On se souvient que le roman de Stanislas Lem avait déjà fait l’objet d’une adaptation par Tarkovski en 1972, qui en avait fait une fresque mystique. Trente ans après, Soderbergh évacue à peu près cet aspect des choses pour se concentrer sur l’aspect humain de l’histoire, les réactions des personnages face à ce dilemme inédit : se débarrasser de la " chose " ou saisir cette nouvelle chance qui leur ait offerte, tout en ayant conscience que la personne qu’on a en face de soi n’est pas vraiment celle que l’on a aimé. C’est aussi là que le bât pourrait blesser. Car au discours du film (on vit tous avec nos morts et nos souvenirs d’eux), on pourrait opposer l’argument cartésien : à ce jour, personne n’a encore vu resurgir dans sa vie l’ectoplasme de sa femme décédée. Certes. Raison de plus pour se concentrer sur le récit lui-même, sur la beauté, la poésie – eh oui – d’un film qui nous raconte avant tout une histoire d’amour, entrecoupée de magnifiques plans de Solaris (vue par Soderbergh comme une sorte d’aurore boréale permanente) et d’extraits de And Death shall have no dominion de Dylan Thomas. Et quitte à vouloir explorer les discours sous-entendus, autant ne pas s’arrêter au plus évident. Car avec son thème, mais aussi ses cadrages très particuliers qui semblent vouloir donner plus d’informations que ne peut en recevoir le spectateur, plus quelques indices glissés ça et là, le film questionne aussi notre rapport à l’image, et, par là, au cinéma.

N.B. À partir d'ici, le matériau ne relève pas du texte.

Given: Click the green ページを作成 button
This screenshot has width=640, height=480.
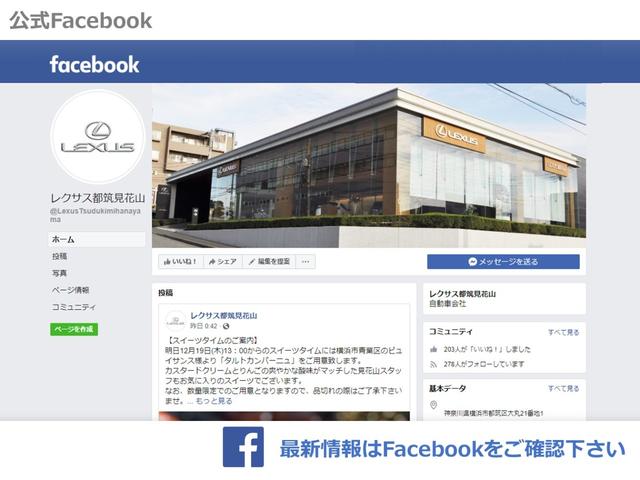Looking at the screenshot, I should (74, 329).
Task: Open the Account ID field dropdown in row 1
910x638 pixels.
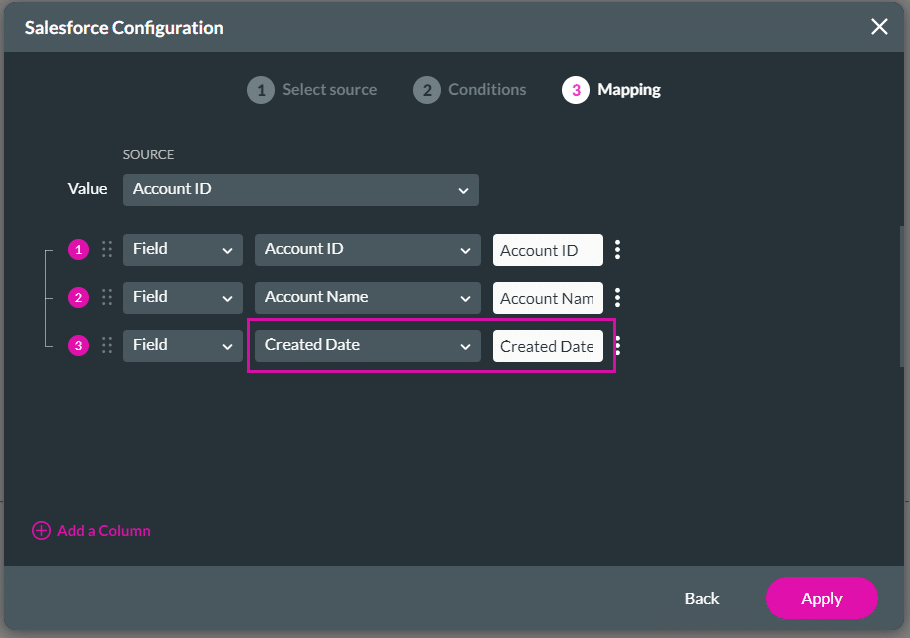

Attardons-nous, enfin, sur un casting qui pour être réduit, n’en est pas moins du haut de gamme. Natasha McElhone (The Truman show) est une Rheya toute en sensibilité, Jeremy Davies (Snow) fait des merveilles et compense le jeu un peu trop hystérique de son acolyte Viola Davis (Gordon). La prestation d’Ulrich Tukur (Gibarian) est courte mais forte. Mais bien évidemment, la star du film, c’est George Clooney, qui en endossant le rôle du docteur Kelvin signe sa troisième collaboration avec Soderbergh après Hors d’atteinte et Ocean’s eleven. Un George Clooney qui est visiblement en ce moment au sommet à la fois de son art et de sa carrière, et n’hésite pourtant pas à se mettre en danger avec un tel rôle. Rien que ça, ça vaudrait presque le déplacement.